Le président taïwanais Tsai Ing-wen inspecte un centre de défense anti-aérien [EyePress News - Afp/EyePress]
Démonstration de force de la Chine dans la région de Taïwan / La Matinale / 1 min. / le 25 janvier 2021
L'armée de l'air taïwanaise a déployé son système antimissile après deux incursions de l'aviation chinoise dans son espace aérien ce week-end. La Chine, qui ne reconnaît pas l'indépendance de Taïwan, mène depuis des mois des incursions dans la région.

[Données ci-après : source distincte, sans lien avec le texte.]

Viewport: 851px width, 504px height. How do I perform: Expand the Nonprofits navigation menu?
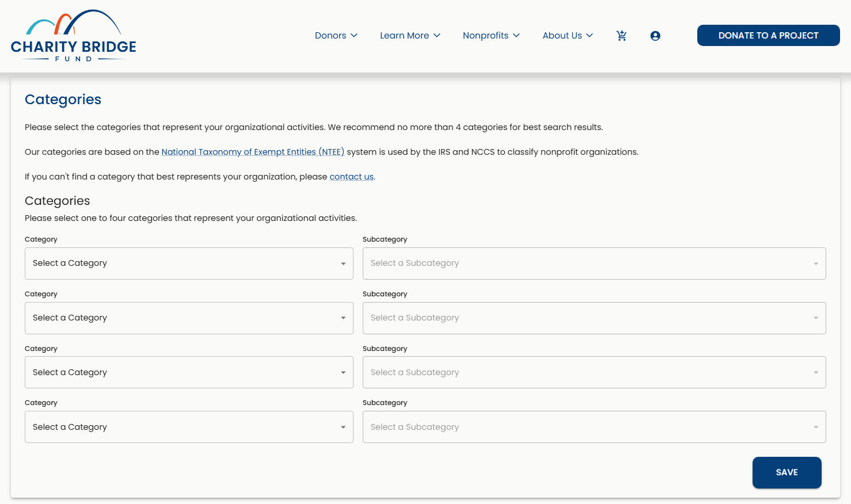491,36
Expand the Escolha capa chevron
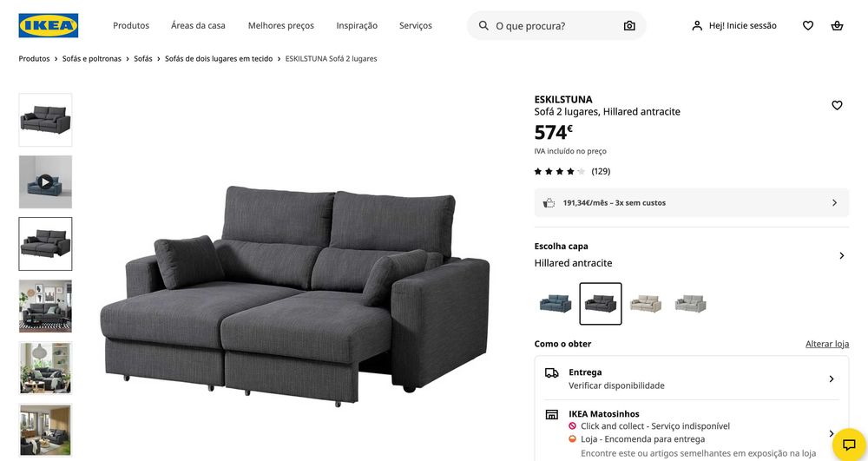 tap(841, 256)
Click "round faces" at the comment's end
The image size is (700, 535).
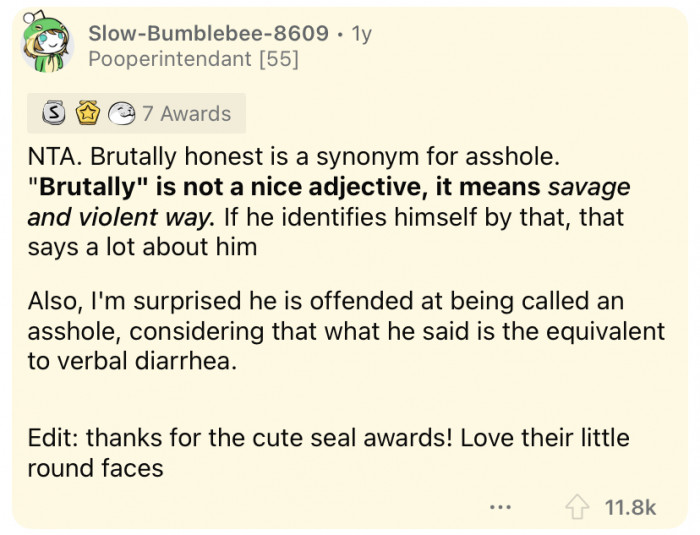95,467
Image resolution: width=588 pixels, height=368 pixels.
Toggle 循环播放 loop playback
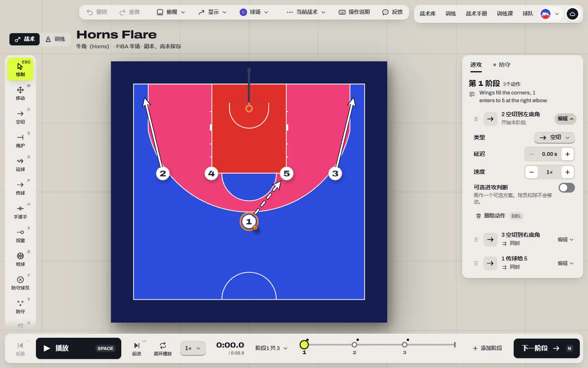coord(163,348)
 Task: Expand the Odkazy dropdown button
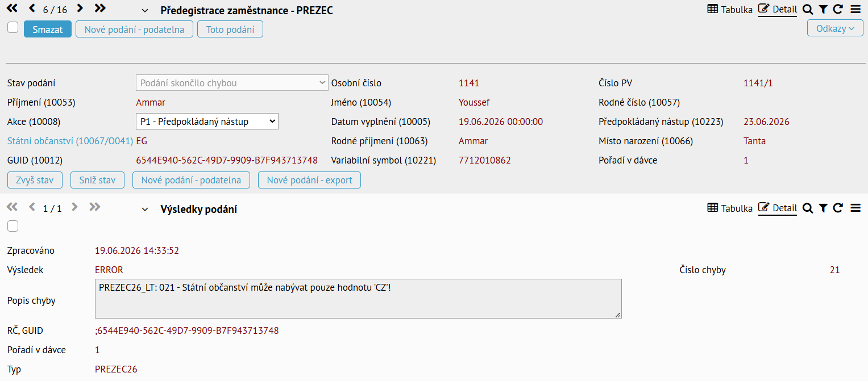pos(835,28)
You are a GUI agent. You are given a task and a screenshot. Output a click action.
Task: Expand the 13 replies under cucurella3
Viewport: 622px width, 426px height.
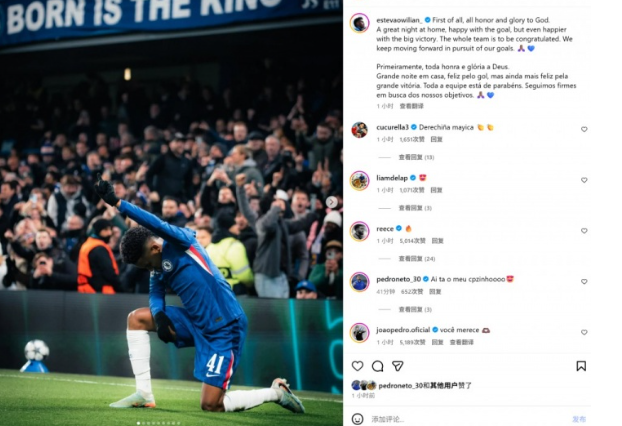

Avions de reconnaissance, chasseurs et bombardiers: la Chine a déployé ses forces aériennes tout au long du week-end au-dessus du détroit de Taïwan. Une trentaine d’appareils ont franchi la ligne de démarcation séparant les territoires taïwanais et chinois. Surprise par l’ampleur de la provocation militaire, l’armée taïwanaise a dû déployer en urgence son système antimissile.

Si Pékin a multiplié les exercices de ce genre ces derniers mois, l’ampleur des incursions est une rare démonstration de force, destinée avant tout à l’administration Biden.

La mise en garde survient en effet quelques jours après la prestation de serment aux Etats-Unis, au moment où la nouvelle administration démocrate s’installe à la Maison Blanche. Une manière de tester la nouvelle équipe dirigeante tout en rappelant la ligne rouge à ne pas franchir: une proclamation formelle d’indépendance.

Pékin considère Taïwan comme l'une de ses provinces

Séparés depuis la fin de la guerre civile et la création, sur le continent, de la République Populaire par Mao Zedong, les 23 millions de Taïwanais vivent sous la menace constante d’une invasion de Pékin, qui considère l’île autonome et démocratique comme l’une de ses provinces.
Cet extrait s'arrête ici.